Differences of Motor Proficiency in Preschool Girls Related to Organized Physical Activity
This study purpose was to determine the level of motor competence and differences in motor skills of preschool girls aged 5 to 7 from Serbia according to participation in organized physical activities.
Materials and methods. Ninety-one girls aged 5-7 years (mean ± 6.4) were divided into three subsamples: control group, rhythmic gymnastics and sports school. Girls were assessed with the MABC-2 test. Descriptive statistics analyzed the basic characteristics of participants according to the level of motor competence. Furthermore, Pearson’s χ2 test for contingency tables, MANOVA and discriminant analysis were employed to find differences in motor proficiency among groups.

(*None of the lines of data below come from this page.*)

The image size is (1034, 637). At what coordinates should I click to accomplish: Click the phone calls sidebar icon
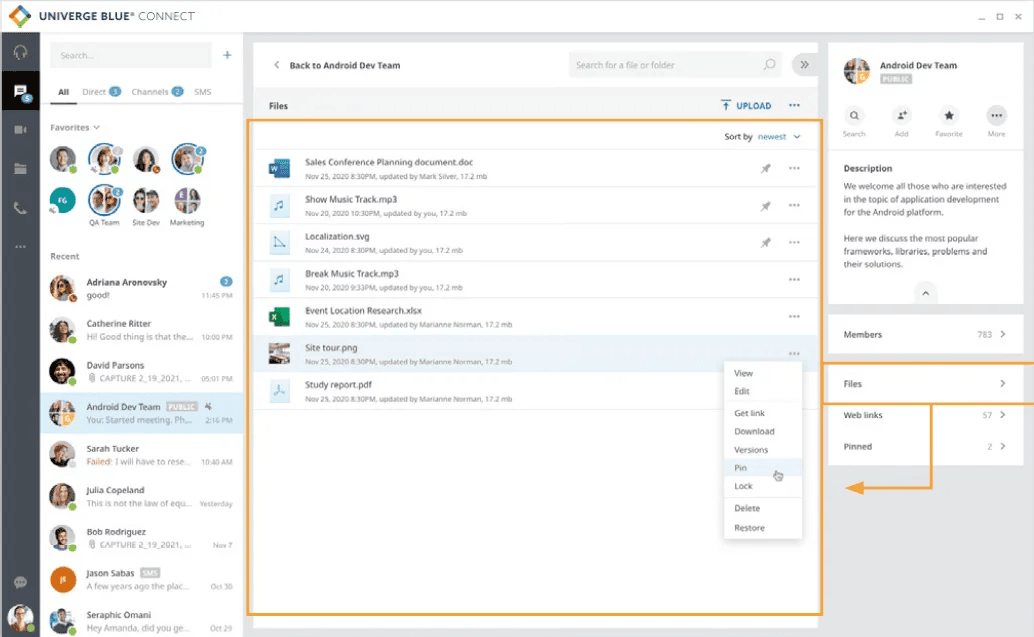pos(20,208)
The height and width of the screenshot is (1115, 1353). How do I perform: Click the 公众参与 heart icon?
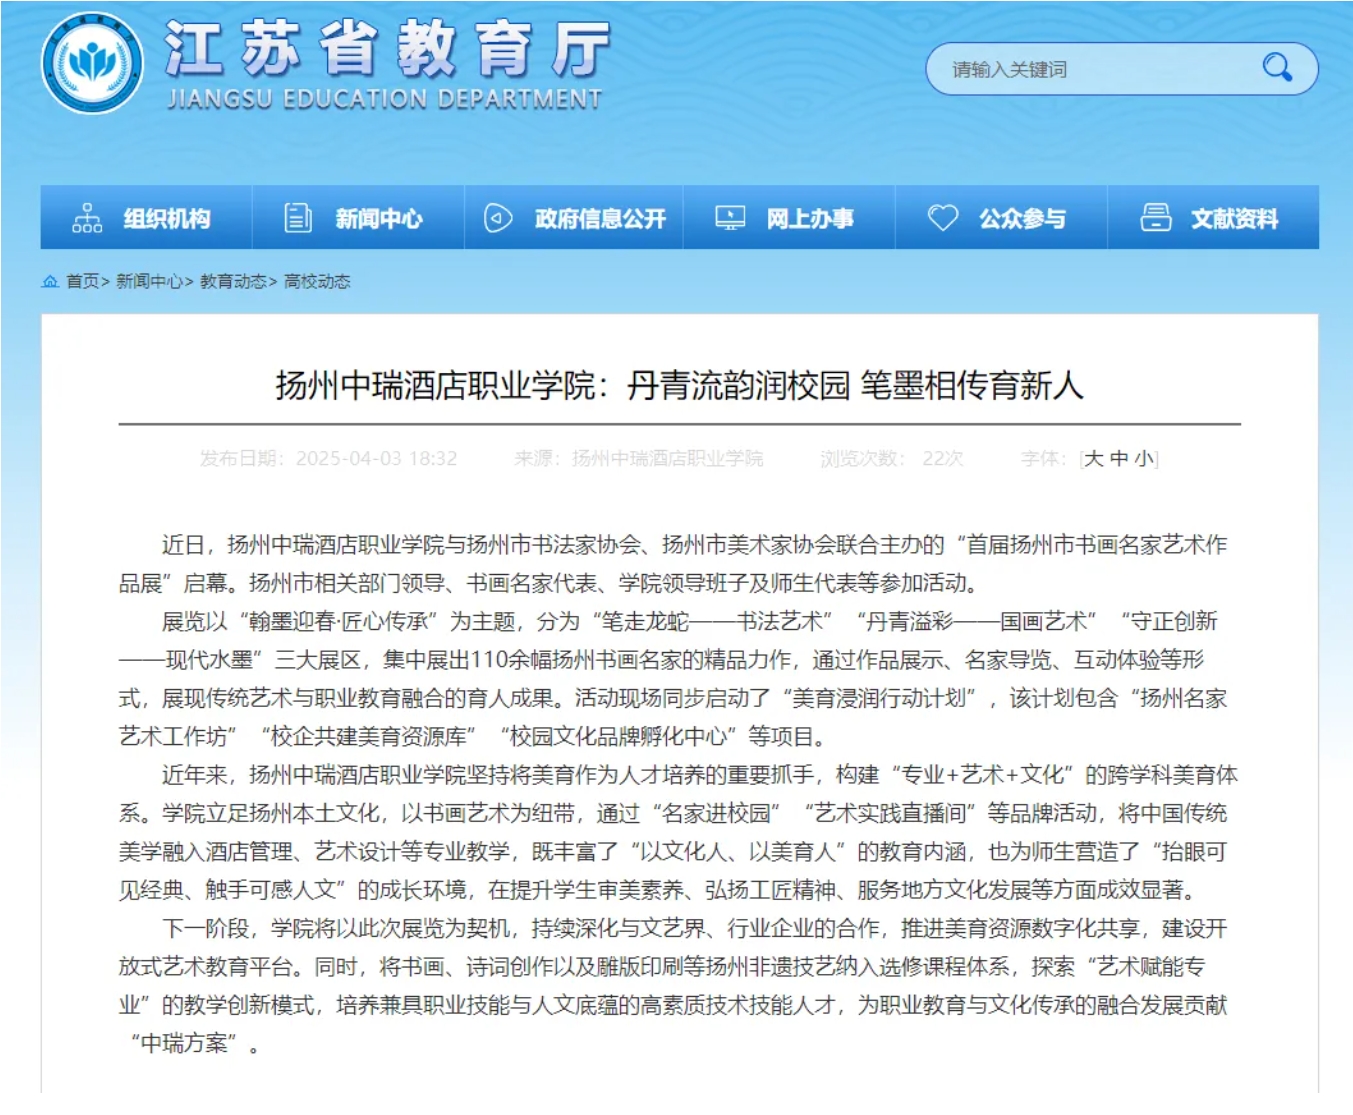[x=942, y=218]
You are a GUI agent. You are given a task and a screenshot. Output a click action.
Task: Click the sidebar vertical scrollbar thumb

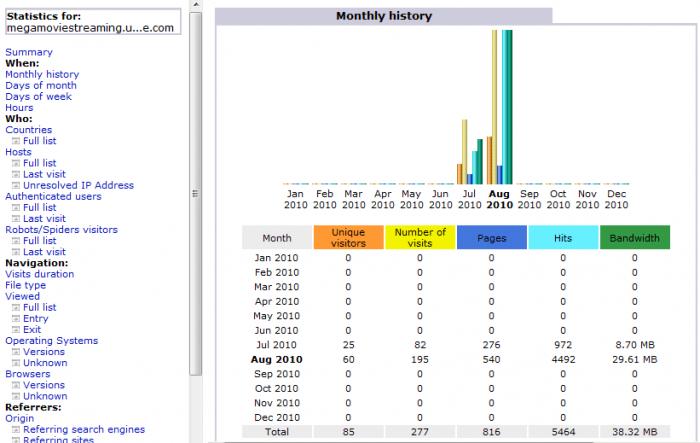point(195,193)
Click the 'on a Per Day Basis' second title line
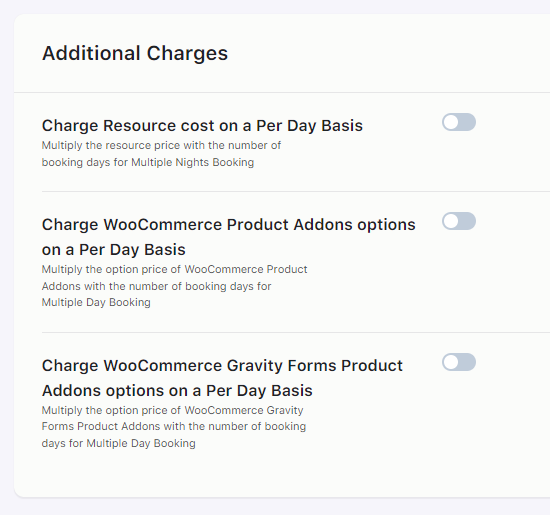Screen dimensions: 550x515 point(114,250)

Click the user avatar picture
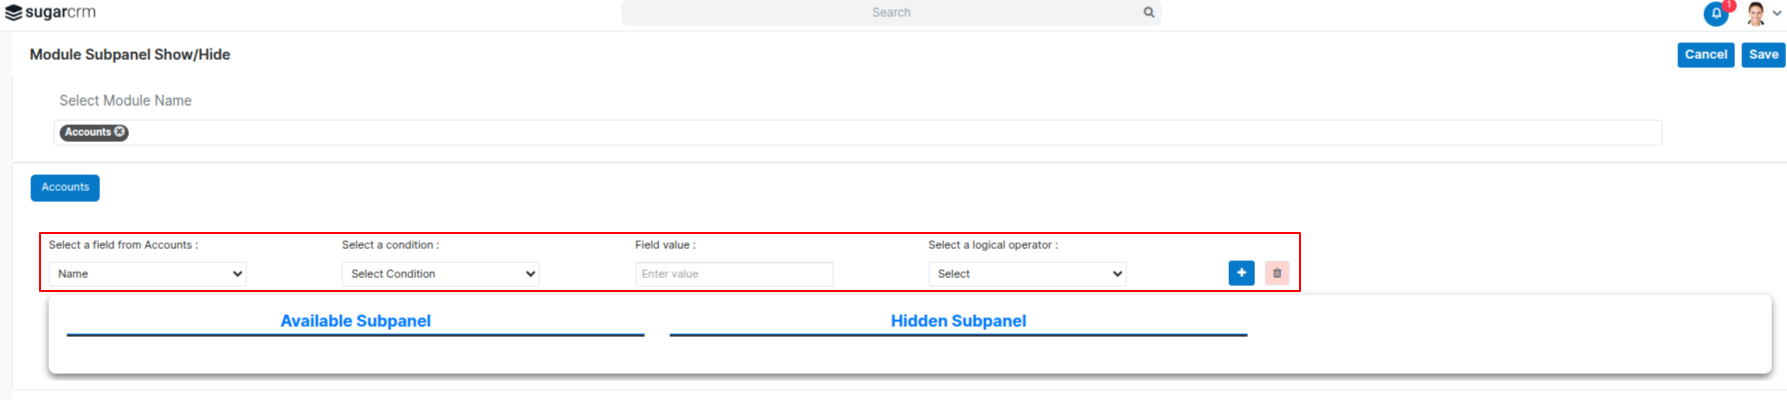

Results. Significant differences have been found in girls attending rhythmic gymnastics in aiming & catching on the upper bound of moderate effect size (p < 0.001, η2 = 139), and total test score moderate effect size (p = 0.006, η2 = 0.105) compared to girls who did not participate in organized physical activity. The discrimination coefficient explained the differences in girls in aiming and catching, with a contribution of 41.4%, balance skills with 24%, and a total test score of 22.9%. According to the level of motor competence, 61% from the control group and 40% from the sports school group scored below average in aiming & catching. The total test score of ≥ 50 percentile was achieved by 68.3% of girls in the control group, 84% in the sports school group, and 96% in rhythmic gymnastics.
Conclusion. This study confirms that sports practice contributes to the development of motor capabilities and influences individual differences in children’s scores. Our findings can contribute to understanding how important it is to promote object control skills games for girls and older preschoolers generally.